Category: Government, Health‎, People‎

Location: Manila, Philippines

Date Published: October 08, 2019

World Health Organization Regional Director for Western Pacific Dr. Takeshi Kasai, left, listens as WHO Representative in the Philippines Dr. Rabindra Abeyasinghe addresses the media at the start of the five-day annual session Monday

The World Health Organization (WHO) stated on Monday, October 7, that the measles and polio outbreaks in the country were triggered not only by the parents’ refusal to have their children vaccinated but also by the country’s “logistical challenges” that made it difficult for the public to gain access to vaccines.

“The situation in the Philippines is complex because it’s not only vaccine hesitancy. [There are] logistical challenges, limited stockouts [that are] happening frequently in many health facilities,” WHO country representative Rabindra Abeyasinghe told reporters on the sidelines of the five-day 70th Session of the WHO Regional Committee for the Western Pacific.

“Even when there is no vaccine hesitancy, there are challenges in accessing vaccines, [that’s why] children remain unprotected,” he added.

He said WHO had also noticed the “inadequacy of staff” in some health centers. While these problems cut across sectors, the impact is more pronounced in poor communities as relatively well-off areas “can find alternatives,” Abeyasinghe said.

By WHO estimates, there are around 750,000 children who remain unvaccinated.

Since 2014, vaccination rates across the country have been waning, according to the Department of Health (DOH). Over the course of five years, the immunization rate for polio ranged from a high of 75 percent in 2015 to a low of 66 percent last year.

In the same period, measles coverage peaked at 79 percent in 2015 and dropped to 67 percent last year. For a community to achieve herd immunity and prevent an outbreak of any of the vaccine-preventable diseases, the coverage rate should be 95 percent.

At the Senate’s hearing on the government’s immunization program last month, Dr. Anthony Calibo, an officer in charge of the DOH’s children’s health division, acknowledged the severe staffing problem.

“You have a big country to work with, a large population of infants you need to cover and yet the technical capacity is down to two persons at the central level. At the regional office, you only have one medical officer and a nurse coordinator/cold-chain manager,” Calibo said.

In neighboring Vietnam, Cambodia and Laos, the national immunization programs have at least 40 experts in the central office alone, he said.

To close the gaps in the country’s vaccination efforts, Calibo said the DOH had requested the creation of an immunization unit.

Unfortunately, the Department of Budget and Management disapproved of the proposal.
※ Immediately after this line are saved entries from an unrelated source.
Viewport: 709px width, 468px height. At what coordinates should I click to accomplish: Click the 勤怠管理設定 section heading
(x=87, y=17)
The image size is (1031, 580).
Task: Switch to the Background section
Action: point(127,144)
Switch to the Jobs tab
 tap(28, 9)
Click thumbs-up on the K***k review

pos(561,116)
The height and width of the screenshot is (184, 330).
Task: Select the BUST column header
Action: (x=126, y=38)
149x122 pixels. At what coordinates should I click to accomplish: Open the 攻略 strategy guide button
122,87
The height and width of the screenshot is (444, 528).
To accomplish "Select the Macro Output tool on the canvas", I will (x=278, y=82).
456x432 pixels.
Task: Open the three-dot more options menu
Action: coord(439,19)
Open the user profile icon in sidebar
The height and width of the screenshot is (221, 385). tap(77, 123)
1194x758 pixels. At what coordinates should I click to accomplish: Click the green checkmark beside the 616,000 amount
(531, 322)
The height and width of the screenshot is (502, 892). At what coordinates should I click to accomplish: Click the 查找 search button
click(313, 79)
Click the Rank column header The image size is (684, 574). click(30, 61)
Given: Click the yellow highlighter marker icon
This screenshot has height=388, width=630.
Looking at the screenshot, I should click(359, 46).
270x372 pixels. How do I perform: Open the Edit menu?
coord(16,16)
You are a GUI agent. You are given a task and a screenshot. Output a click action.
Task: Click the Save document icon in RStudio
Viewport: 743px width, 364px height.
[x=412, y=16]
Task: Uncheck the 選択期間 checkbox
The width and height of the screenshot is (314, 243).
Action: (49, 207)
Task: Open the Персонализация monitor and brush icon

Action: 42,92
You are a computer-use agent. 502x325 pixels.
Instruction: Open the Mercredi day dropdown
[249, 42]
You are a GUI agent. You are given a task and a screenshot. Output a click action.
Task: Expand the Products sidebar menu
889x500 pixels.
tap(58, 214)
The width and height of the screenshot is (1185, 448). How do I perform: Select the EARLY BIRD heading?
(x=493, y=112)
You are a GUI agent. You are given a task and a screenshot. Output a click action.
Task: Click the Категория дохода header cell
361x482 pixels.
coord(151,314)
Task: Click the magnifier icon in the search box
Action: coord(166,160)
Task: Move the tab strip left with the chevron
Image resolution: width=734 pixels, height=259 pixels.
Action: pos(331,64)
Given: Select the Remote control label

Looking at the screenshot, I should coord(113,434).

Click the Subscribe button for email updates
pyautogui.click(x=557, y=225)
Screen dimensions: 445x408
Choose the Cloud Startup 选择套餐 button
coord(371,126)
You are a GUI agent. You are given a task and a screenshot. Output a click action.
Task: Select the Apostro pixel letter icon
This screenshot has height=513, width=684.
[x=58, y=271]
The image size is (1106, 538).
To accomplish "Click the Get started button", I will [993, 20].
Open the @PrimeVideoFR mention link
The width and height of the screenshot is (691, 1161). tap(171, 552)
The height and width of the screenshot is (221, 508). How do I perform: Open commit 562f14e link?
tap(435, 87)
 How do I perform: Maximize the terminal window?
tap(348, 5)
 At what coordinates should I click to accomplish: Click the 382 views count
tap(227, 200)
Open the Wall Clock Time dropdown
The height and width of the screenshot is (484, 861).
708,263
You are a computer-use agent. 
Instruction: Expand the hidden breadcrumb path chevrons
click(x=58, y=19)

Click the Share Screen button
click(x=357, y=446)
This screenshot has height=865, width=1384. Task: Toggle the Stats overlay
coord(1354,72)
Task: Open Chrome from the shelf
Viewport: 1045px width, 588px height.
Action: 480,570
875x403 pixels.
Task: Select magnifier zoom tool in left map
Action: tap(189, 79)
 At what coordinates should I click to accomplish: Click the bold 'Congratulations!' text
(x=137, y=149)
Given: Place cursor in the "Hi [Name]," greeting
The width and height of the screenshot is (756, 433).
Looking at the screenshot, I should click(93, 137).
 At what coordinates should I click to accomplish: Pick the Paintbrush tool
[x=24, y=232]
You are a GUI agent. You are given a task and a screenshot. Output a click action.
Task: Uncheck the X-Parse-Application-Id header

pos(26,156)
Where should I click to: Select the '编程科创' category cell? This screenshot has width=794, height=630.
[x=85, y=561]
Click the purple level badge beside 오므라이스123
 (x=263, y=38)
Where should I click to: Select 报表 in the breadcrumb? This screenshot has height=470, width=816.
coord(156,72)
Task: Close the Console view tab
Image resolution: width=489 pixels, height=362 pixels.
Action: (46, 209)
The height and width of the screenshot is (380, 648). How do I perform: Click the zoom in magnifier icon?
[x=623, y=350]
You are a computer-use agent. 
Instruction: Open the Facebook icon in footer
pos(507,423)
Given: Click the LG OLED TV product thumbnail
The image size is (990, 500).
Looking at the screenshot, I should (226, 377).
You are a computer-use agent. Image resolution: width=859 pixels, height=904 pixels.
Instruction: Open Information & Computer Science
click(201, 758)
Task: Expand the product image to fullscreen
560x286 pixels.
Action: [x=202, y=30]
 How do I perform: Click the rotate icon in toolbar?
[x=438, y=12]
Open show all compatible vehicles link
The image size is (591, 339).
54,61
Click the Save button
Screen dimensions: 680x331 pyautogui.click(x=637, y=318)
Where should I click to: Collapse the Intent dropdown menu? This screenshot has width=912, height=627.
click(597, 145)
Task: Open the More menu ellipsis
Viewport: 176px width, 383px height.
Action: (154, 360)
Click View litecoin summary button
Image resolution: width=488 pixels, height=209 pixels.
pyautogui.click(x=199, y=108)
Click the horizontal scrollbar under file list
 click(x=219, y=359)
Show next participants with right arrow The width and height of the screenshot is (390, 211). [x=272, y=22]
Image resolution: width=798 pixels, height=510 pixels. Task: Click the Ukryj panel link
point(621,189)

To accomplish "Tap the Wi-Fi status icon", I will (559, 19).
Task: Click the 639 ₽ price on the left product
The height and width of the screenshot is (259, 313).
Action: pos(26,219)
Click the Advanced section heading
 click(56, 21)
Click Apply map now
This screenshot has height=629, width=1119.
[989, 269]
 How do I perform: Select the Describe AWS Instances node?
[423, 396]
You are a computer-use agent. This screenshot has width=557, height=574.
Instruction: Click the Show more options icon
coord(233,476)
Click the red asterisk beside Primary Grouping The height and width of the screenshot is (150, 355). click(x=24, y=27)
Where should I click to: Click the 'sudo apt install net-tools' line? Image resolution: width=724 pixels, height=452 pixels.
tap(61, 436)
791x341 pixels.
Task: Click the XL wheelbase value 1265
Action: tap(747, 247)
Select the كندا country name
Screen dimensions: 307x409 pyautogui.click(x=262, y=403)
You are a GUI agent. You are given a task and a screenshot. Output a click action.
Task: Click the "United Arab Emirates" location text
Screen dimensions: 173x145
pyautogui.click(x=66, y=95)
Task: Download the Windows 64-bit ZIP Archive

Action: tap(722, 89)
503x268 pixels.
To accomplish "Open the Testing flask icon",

Similarly, the Research Institute for Tropical Medicine (RITM) suffered a budget cut of P80 million for its laboratory surveillance.

It was RITM’s surveillance that helped detect the presence of vaccine-derived poliovirus in Manila and Davao.

Senators have said that the immunization unit proposal would be considered and RITM’s P198-million budget for 2020 would be restored, on top of possibly adding another P50 million for the center to expand its surveillance.

Last month, the European Commission and the World Health Organization (WHO) co-hosted the world's first Global Vaccination Summit in Brussels. The aim was to accelerate global action to stop the spread of vaccine-preventable diseases and advocate against the spread of vaccine misinformation worldwide.